On Wednesday, Oracle and partner Xtensible Solutions, a subsidiary of Doble Engineering, revealed their own take on the CIM integration challenge, via their new Oracle Utility Data Model. Xtensible CTO Joe Zhou described it as the first step in turning “data marks that don’t talk to each other and don’t have the same conformed dimensions into an infrastructure and business dictionary, where you can continue to grow.”

“We’ve built a very comprehensive and robust data model for the utility industry,” he said, using Xtensible’s expertise in taking lots of disparate data models and turning them into an integrated system. From there, the partners have created what he called “an enterprise data warehouse solution stack,” to tie systems where CIM is the lingua franca, such as utility operations, into the existing wealth of business enterprise systems that Oracle and all its competitors offer.

While Zhou did list a set of functions that the Oracle Utility Data Model is striving to perform on that front, he also stressed that it’s not yet production-ready. Rather, it’s meant to serve as a showcase of capabilities to come, he said.

It’s also a pretty clear stake in the ground for Oracle to establish itself as the integrator-of-record for CIM-to-business analytics. As Zhou said, “This is how the CIM is physicalized -- this is now an Oracle product.” No doubt companies working on systems aiming at utility-wide data normalization, such as Teradata’s Utilities Logical Data Model or IBM’s Solution Architecture for Energy and Utilities Framework, will be taking note.

3) Oracle’s Big Iron, Working With Others. Oracle CEO Larry Ellison made a big splash on Sunday by announcing the latest in the company’s attempts to beat out longstanding rival SAP in the field of in-memory (i.e., super-fast) data analytics. We’re certainly not going to delve into that bitter feud in this article, or try to parse out the technically dense competitive details that underlie the back-and-forth between Oracle, SAP, IBM and other contenders over whose big data technology is better. 

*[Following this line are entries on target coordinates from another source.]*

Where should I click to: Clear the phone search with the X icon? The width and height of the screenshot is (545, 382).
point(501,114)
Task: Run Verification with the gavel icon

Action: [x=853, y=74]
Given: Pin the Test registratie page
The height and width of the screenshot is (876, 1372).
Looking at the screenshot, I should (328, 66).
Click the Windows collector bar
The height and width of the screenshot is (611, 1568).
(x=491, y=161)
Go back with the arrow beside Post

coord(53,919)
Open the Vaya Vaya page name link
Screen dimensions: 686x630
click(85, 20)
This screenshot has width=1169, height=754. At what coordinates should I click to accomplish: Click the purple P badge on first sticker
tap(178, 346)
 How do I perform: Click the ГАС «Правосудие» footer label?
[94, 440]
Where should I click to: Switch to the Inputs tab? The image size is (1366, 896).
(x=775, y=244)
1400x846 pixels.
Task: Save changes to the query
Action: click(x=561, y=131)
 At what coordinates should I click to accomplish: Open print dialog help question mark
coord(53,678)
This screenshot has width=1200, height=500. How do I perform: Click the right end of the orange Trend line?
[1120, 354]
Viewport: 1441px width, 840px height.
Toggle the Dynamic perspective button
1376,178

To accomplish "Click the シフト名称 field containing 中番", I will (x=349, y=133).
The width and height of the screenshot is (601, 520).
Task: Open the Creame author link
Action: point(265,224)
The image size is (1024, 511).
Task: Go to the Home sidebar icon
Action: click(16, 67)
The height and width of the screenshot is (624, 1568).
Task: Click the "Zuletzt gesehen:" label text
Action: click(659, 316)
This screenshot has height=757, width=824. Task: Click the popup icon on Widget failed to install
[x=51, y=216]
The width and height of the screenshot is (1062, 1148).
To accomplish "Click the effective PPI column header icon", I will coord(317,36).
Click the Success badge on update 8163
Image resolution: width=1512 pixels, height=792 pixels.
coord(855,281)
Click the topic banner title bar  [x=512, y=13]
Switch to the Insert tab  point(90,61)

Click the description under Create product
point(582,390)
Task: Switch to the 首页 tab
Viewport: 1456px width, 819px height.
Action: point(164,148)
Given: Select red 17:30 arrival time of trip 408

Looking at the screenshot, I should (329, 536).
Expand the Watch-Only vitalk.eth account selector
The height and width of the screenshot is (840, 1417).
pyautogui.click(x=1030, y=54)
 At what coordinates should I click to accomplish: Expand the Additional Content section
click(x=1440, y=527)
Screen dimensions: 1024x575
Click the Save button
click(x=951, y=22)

Let it suffice to say that Oracle has some big iron that it wants to sell to its data analytics customers, including utilities. Those include Oracle’s Exadata database appliance, its Exalytics in-memory machine, and other such computing hardware that can serve as the foundation of major analytics efforts from big investor-owned utilities ready to take on the challenge.

At the same time, Oracle is also working to allow its less IT-involved utility customers to make use of the company’s capabilities, both with its own software platforms and with others, Byrnes said. That includes a set of “prepackaged operational dashboards,” a collection of some 250 sets of standardized reports that utilities will be able to run using a variety of data sources that Oracle’s collecting into various data libraries.

Once again, the idea here is to bridge the gaps between traditionally siloed utility departments like customer billing, workforce dispatch, asset management and the like. Oracle plans to release new dashboards every six to nine months, starting with a “much deeper” dive into customer care and billing, credit and collections, and other revenue-centered reporting capabilities. 

As for integrating Oracle offerings into other systems, Byrnes promised that its new prepackaged solutions set will be able to integrate with others’ enterprise reporting software, as well as give customers the ability to build new applications based on its underlying data libraries. Of course, Oracle is not well known for playing well with others -- but perhaps its recent spate of partnerships with competitors it once spurned may be changing that view.